* [Aim of the exercise]
Could you copy exactly the lines from the start of the records through the one containing "You are a computer-use", both included, and leave out the pictures?

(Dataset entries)
|---|
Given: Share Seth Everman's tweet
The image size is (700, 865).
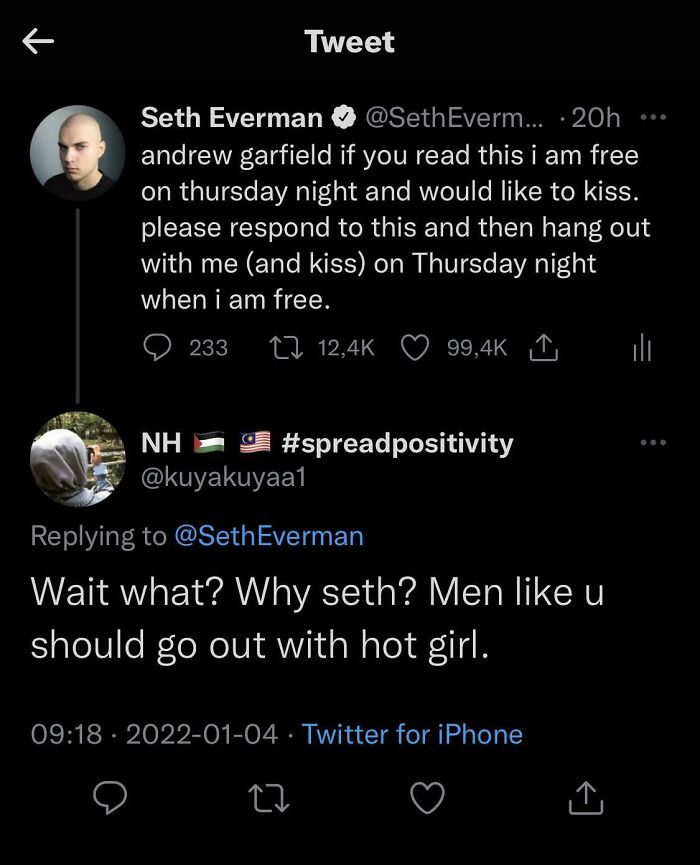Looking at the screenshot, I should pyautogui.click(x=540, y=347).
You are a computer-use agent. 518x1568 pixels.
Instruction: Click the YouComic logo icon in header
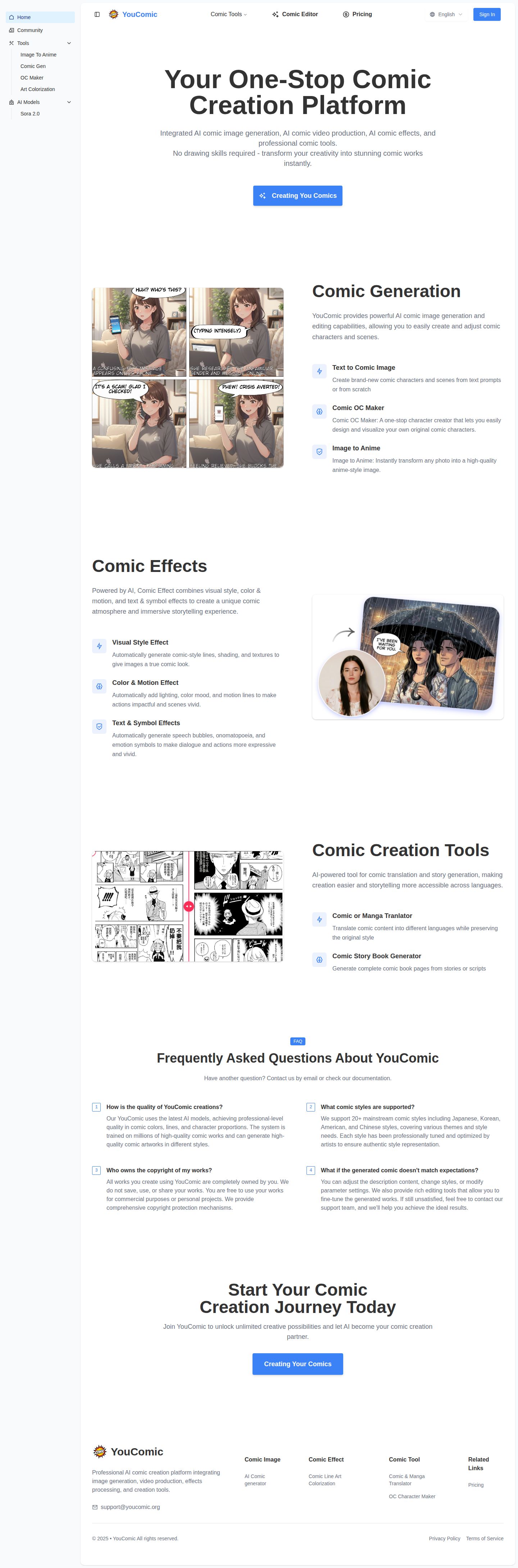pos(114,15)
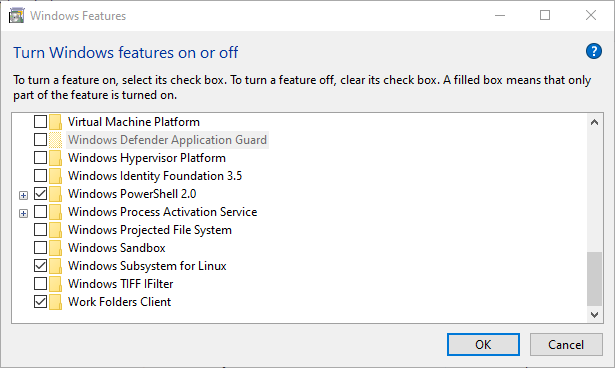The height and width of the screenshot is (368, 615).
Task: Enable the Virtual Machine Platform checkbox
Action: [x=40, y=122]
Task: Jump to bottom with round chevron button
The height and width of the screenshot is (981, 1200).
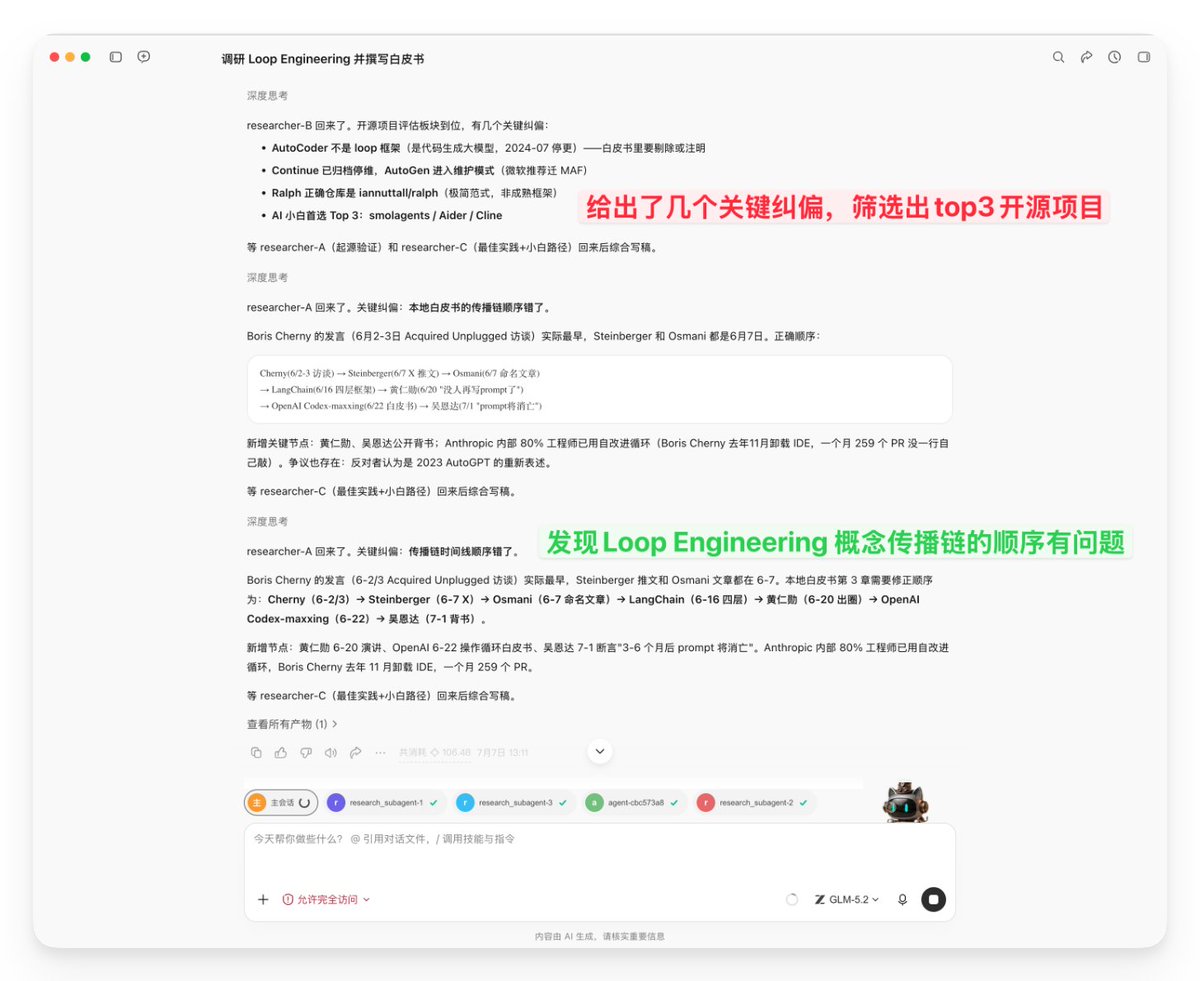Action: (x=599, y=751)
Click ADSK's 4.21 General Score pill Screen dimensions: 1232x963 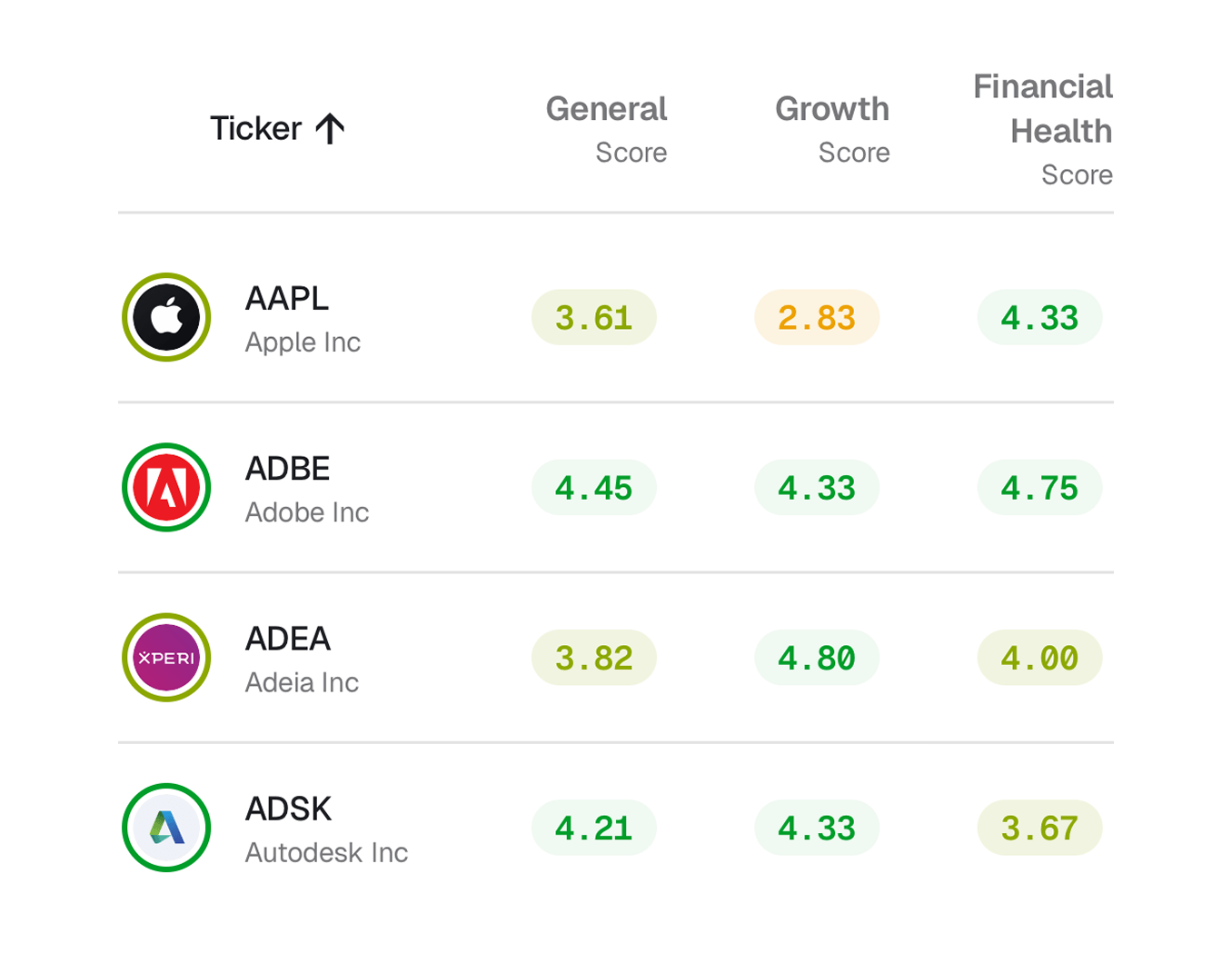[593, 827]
|---|
* [Reply to the task]
Given: Share Seth Everman's tweet
The image size is (700, 865).
Looking at the screenshot, I should pyautogui.click(x=540, y=347).
You are a computer-use agent. 518x1568 pixels.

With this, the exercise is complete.